We propose the following model for ER membrane association and processing of Jaw1. Shortly after translation of Jaw1, the protein targets to the ER via targeting determinants present within either the TM domain or the TM domain flanking region. This targeting requires either ribosomes or ribosome-associated proteins and is unlikely to involve SRP. The carboxyl-terminal 36 amino acids 3 of the TM domain of Jaw1 are then translocated into the lumen of the ER where proteolytic removal of this short domain occurs. Although the data shown do not directly address the issue of which side of the membrane the cleavage event occurs, fusion of an immunogenic flu peptide to the lumenal domain of Jaw1 results in antigen presentation of the peptide when the cDNA is overexpressed in a TAP1-deficient cell line.³ The functional significance of this cleavage event is not yet understood. We speculate that the lumenal domain of Jaw1 may be transiently required for the protein to associate with either itself or other proteins, and/or this domain may serve a role in redistributing the protein to a subcompartment of the ER (37). A better understanding of the function of this protein may allow us to explore these possibilities.

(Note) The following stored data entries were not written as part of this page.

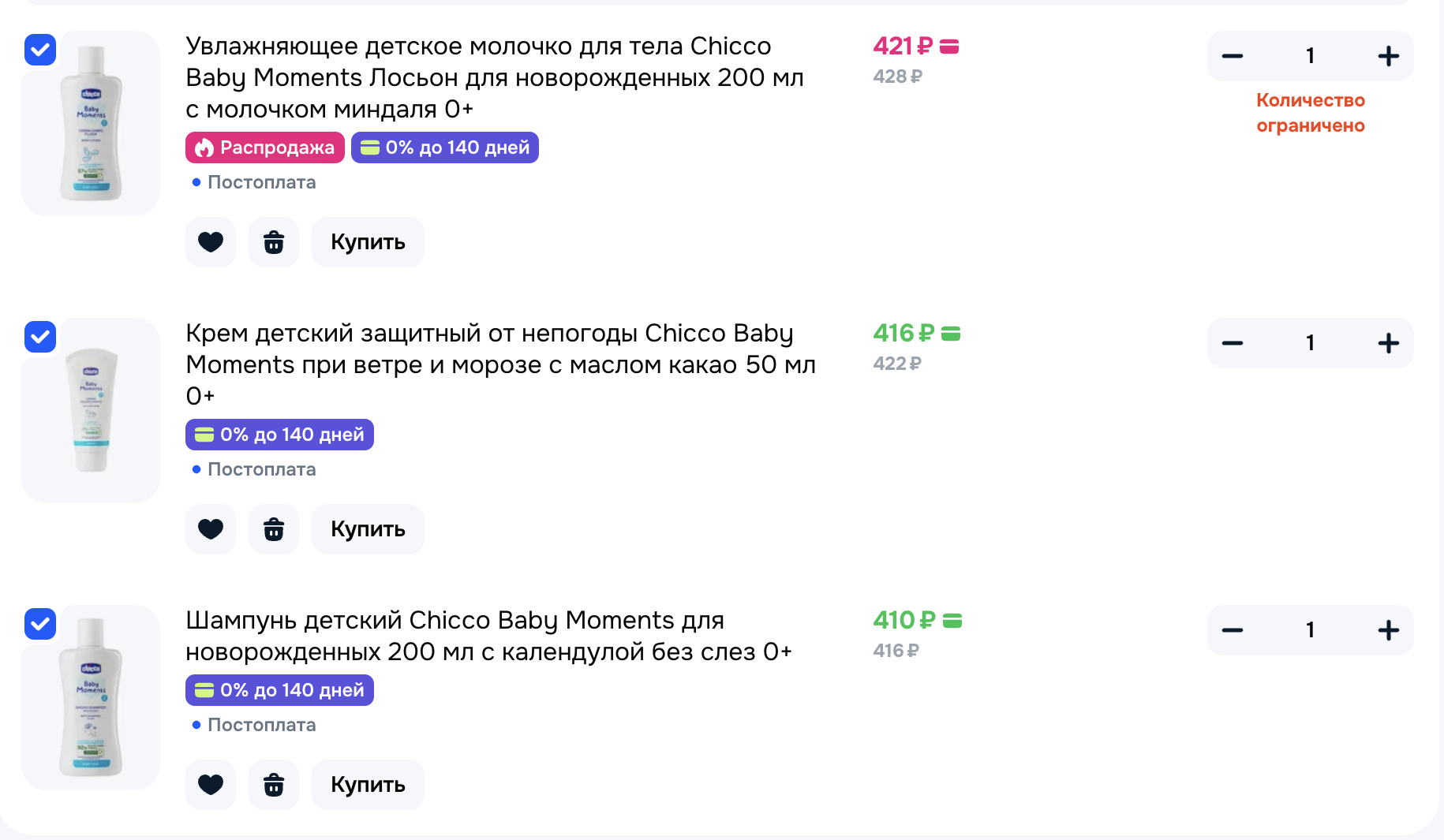Remove the baby shampoo via its trash icon
Viewport: 1444px width, 840px height.
coord(274,785)
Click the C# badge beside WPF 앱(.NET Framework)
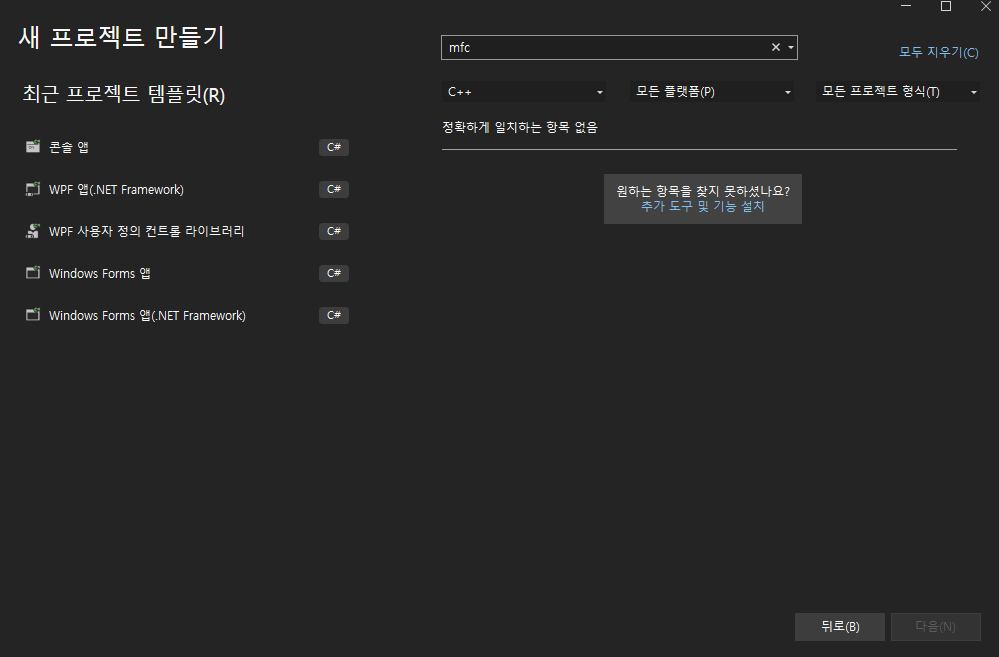 point(333,189)
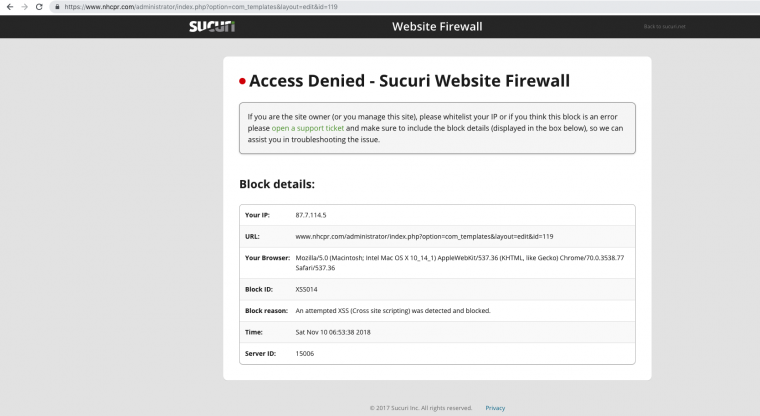This screenshot has height=416, width=760.
Task: Open the Privacy link in the footer
Action: [x=495, y=408]
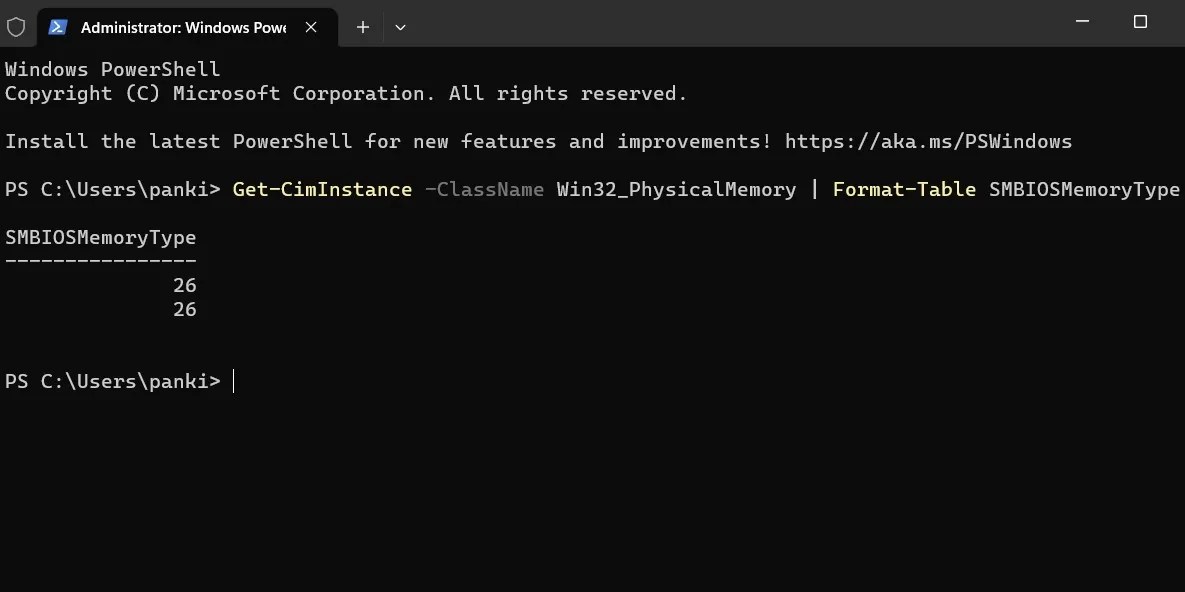This screenshot has width=1185, height=592.
Task: Click the Format-Table cmdlet text
Action: [903, 189]
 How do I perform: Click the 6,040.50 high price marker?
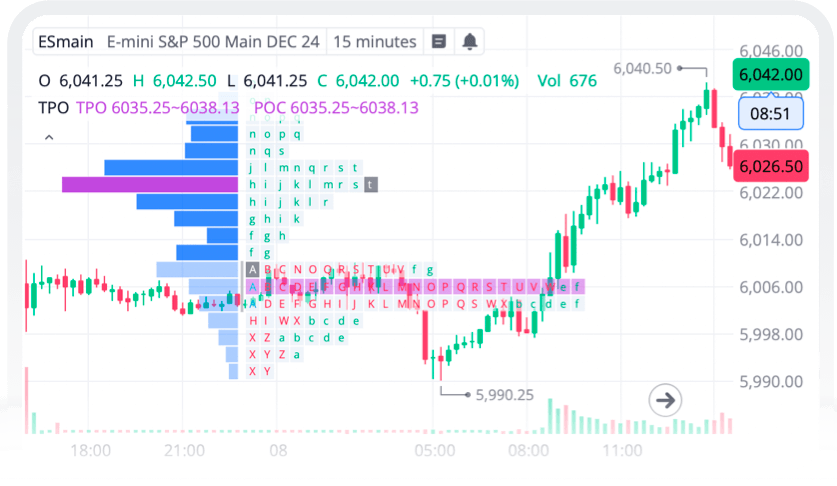click(642, 68)
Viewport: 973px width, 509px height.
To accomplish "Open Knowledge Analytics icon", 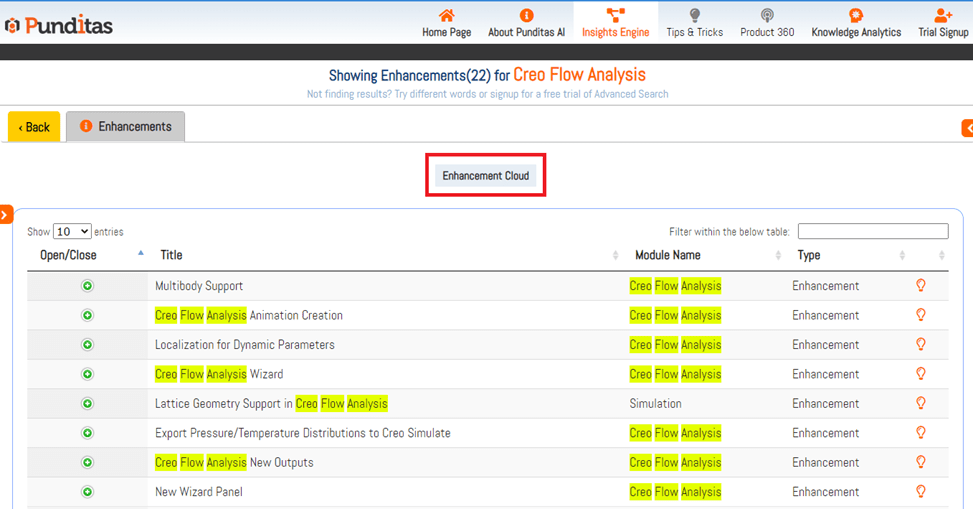I will [855, 16].
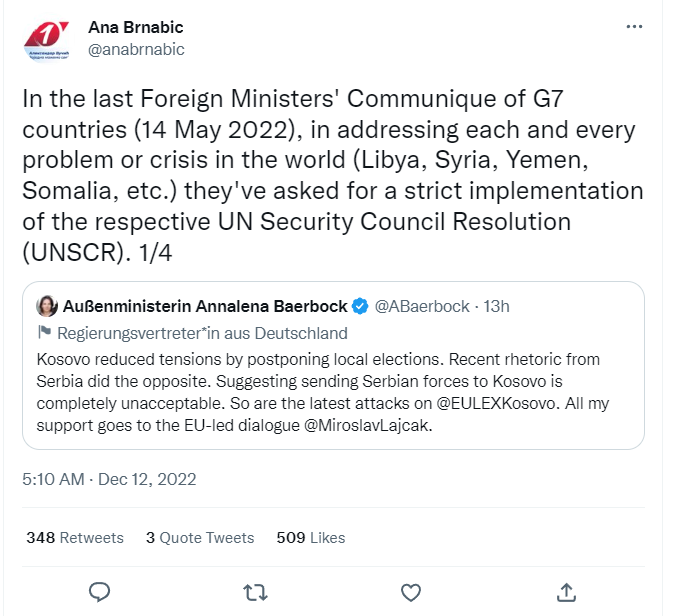Retweet using the arrows icon
Viewport: 675px width, 616px height.
[x=255, y=592]
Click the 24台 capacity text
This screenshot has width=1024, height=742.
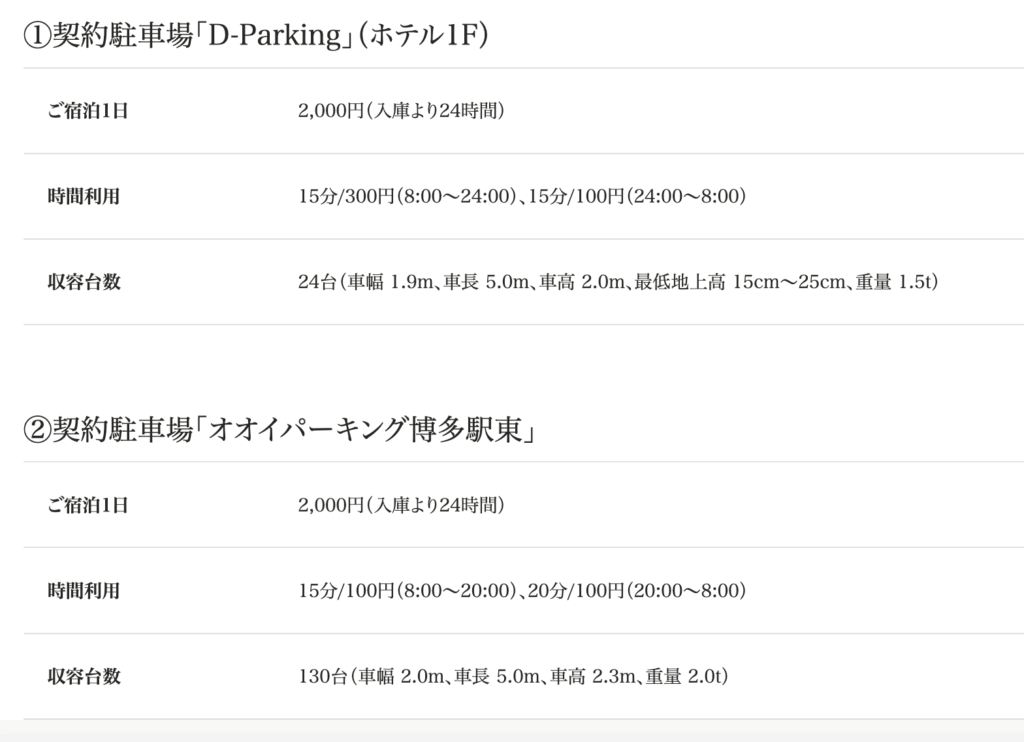coord(316,282)
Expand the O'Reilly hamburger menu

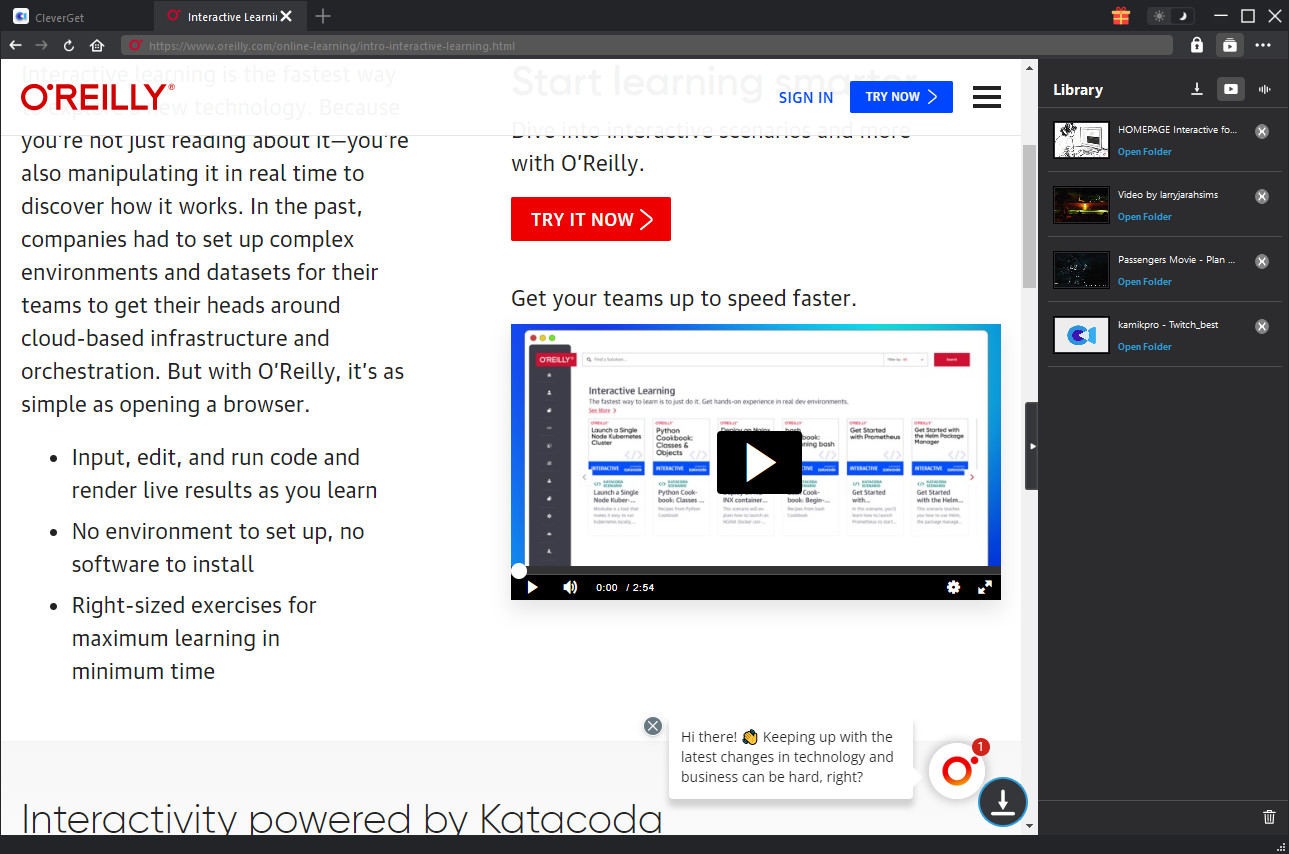986,97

This study raises a number of interesting questions regarding the targeting of CTMA proteins to intracellular compartments. Since these proteins are all likely to target to their respective compartments post-translationally, the nature of the molecular recognition system that directs these proteins to their appropriate intracellular membranes remains to be determined. It is possible that yet to be identified cytosolic chaperones might play a role both in the folding of the protein in the cytosol as well as recognizing the targeting signals and directing the proteins to membranes. A subclass of the CTMA proteins, the SNAREs, participate in vesicle fusion events throughout the cell, and the targeting of these proteins to their appropriate intracellular location must be very precise to avoid untoward vesicle fusion events within the cell. Based on our observation that the targeting and membrane insertion of Jaw1 is deficient in wheat germ lysates, it may be possible to identify biochemically the components of rabbit reticulocyte lysates that complement the wheat germ system in Jaw1 targeting.